Only one stretch of lines is wanted: the line with "You are a GUI" through the final line of the material. Restate it word for word, minus pictures.

■ Data for review ■
◇ ◇ ◇ ◇ ◇ ◇ ◇

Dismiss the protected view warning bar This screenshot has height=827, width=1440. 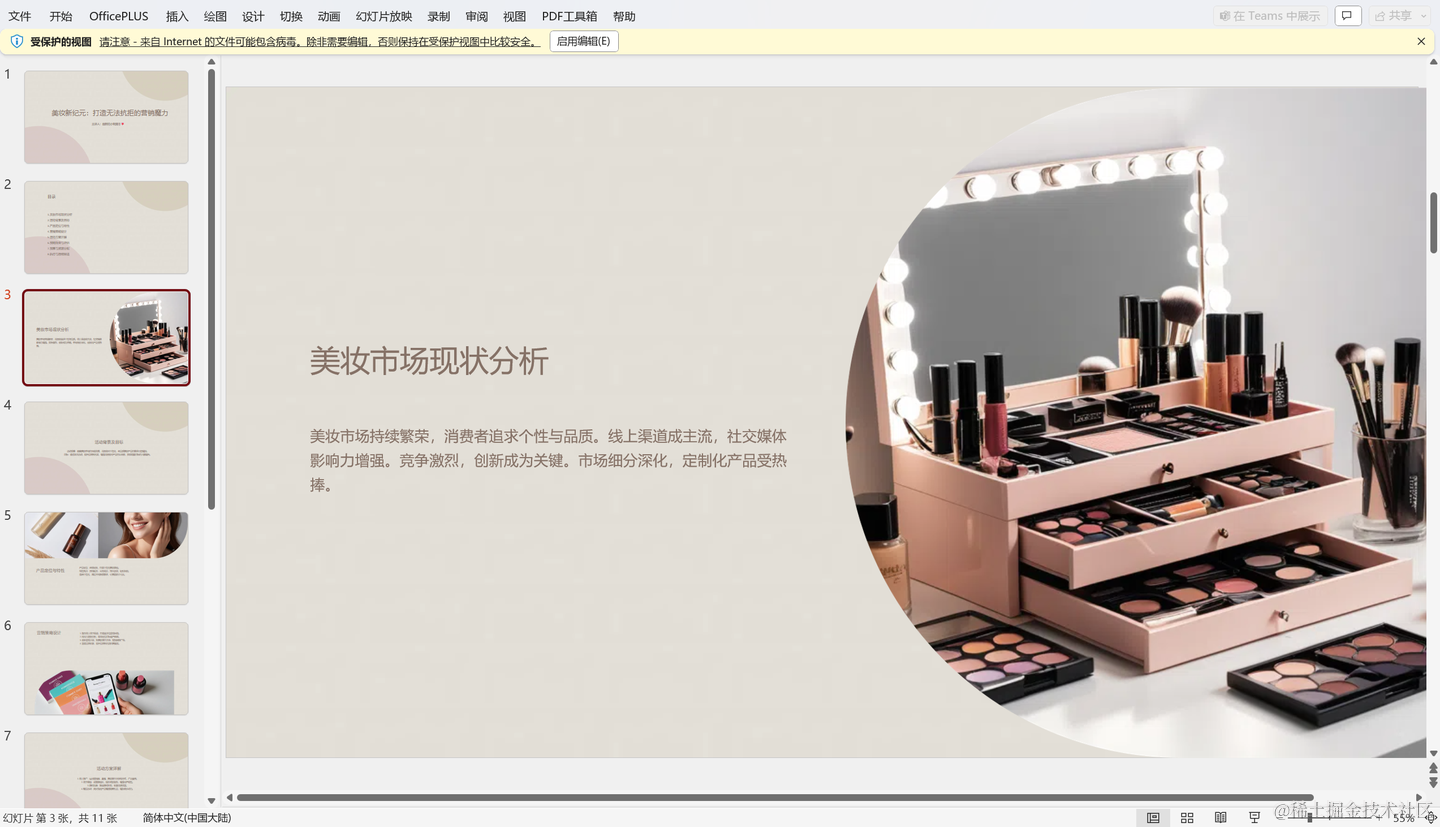(x=1421, y=42)
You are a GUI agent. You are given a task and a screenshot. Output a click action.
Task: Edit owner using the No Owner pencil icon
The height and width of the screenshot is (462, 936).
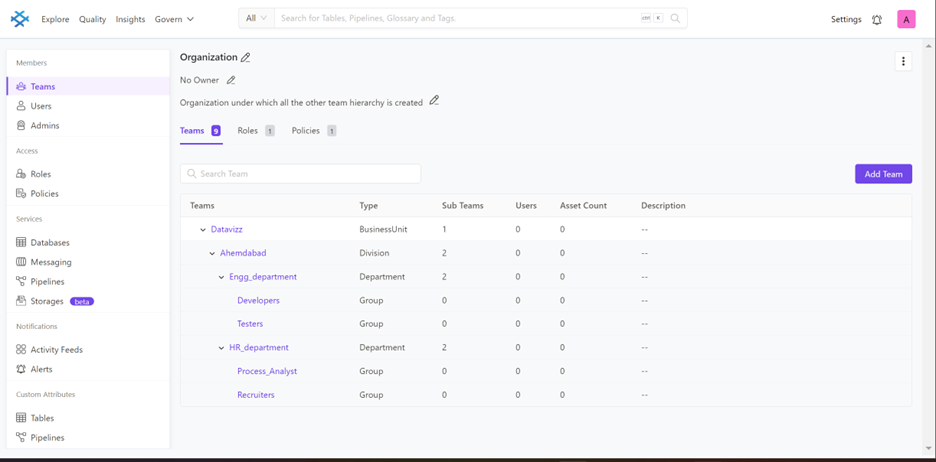point(231,80)
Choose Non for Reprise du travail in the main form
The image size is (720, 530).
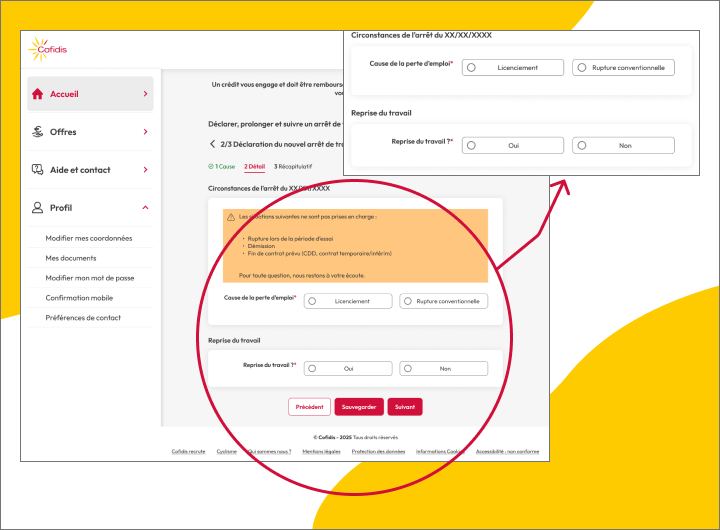pos(408,369)
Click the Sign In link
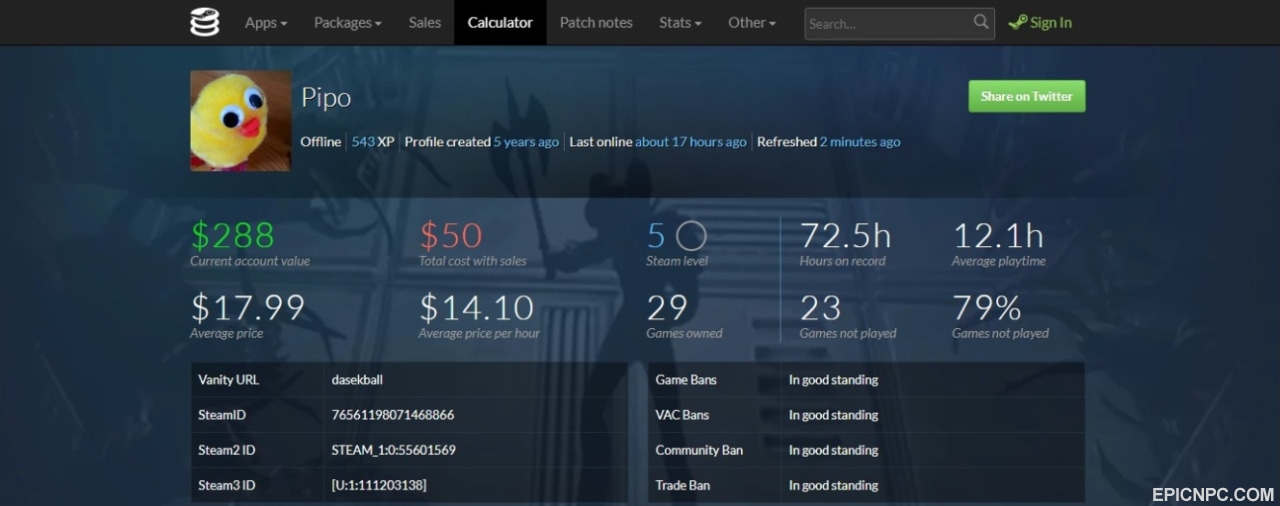The height and width of the screenshot is (506, 1280). click(1051, 22)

◇ ◇ ◇ ◇ ◇ ◇ ◇

■ Output ■
You are a GUI agent. You are given a task and a screenshot. Output a click action.
Task: Edit owner using the No Owner pencil icon
The height and width of the screenshot is (462, 936).
point(231,80)
Choose Non for Reprise du travail in the main form
The image size is (720, 530).
pos(408,369)
Click the Sign In link
The height and width of the screenshot is (506, 1280). click(1051, 22)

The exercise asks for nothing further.